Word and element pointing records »
_ _ _ _

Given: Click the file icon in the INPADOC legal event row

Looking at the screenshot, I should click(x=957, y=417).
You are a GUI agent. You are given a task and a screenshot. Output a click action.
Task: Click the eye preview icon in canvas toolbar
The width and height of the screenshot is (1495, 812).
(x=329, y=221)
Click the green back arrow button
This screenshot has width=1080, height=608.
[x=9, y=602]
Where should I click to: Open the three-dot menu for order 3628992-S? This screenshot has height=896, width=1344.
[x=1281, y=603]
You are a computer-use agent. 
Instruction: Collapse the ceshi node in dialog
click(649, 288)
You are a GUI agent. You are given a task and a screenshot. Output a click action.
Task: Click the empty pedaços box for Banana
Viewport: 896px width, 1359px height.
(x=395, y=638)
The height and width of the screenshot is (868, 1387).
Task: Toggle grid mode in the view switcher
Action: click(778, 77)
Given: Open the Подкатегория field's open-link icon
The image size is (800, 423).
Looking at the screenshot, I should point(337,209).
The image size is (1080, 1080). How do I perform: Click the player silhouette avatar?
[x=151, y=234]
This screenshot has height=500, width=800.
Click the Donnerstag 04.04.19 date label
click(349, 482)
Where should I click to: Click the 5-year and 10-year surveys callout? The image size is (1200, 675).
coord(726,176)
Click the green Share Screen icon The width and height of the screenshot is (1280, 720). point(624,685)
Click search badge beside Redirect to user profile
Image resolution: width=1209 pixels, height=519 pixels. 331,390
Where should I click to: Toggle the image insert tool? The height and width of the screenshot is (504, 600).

_ _ _ _

Required task » Rewrite the records above, replacing "GUI agent" with "desktop assistant" everywhere and leaving everything else unchanged.

Expected answer »
Given: Click the file icon in the INPADOC legal event row

Looking at the screenshot, I should click(x=957, y=417).
You are a desktop assistant. You are given a task and a screenshot. Output a click action.
Task: Click the eye preview icon in canvas toolbar
The width and height of the screenshot is (1495, 812).
(x=329, y=221)
Click the green back arrow button
This screenshot has width=1080, height=608.
[x=9, y=602]
Where should I click to: Open the three-dot menu for order 3628992-S? This screenshot has height=896, width=1344.
[x=1281, y=603]
You are a computer-use agent. 
Instruction: Collapse the ceshi node in dialog
click(649, 288)
You are a desktop assistant. You are given a task and a screenshot. Output a click action.
Task: Click the empty pedaços box for Banana
Viewport: 896px width, 1359px height.
(x=395, y=638)
The height and width of the screenshot is (868, 1387).
Task: Toggle grid mode in the view switcher
Action: click(778, 77)
Given: Open the Подкатегория field's open-link icon
The image size is (800, 423).
Looking at the screenshot, I should point(337,209).
The image size is (1080, 1080). How do I perform: Click the player silhouette avatar?
[x=151, y=234]
This screenshot has height=500, width=800.
Click the Donnerstag 04.04.19 date label
click(349, 482)
Where should I click to: Click the 5-year and 10-year surveys callout? The image size is (1200, 675).
coord(726,176)
Click the green Share Screen icon The width and height of the screenshot is (1280, 720). point(624,685)
Click search badge beside Redirect to user profile
Image resolution: width=1209 pixels, height=519 pixels. 331,390
Where should I click to: Toggle the image insert tool? The height and width of the screenshot is (504, 600).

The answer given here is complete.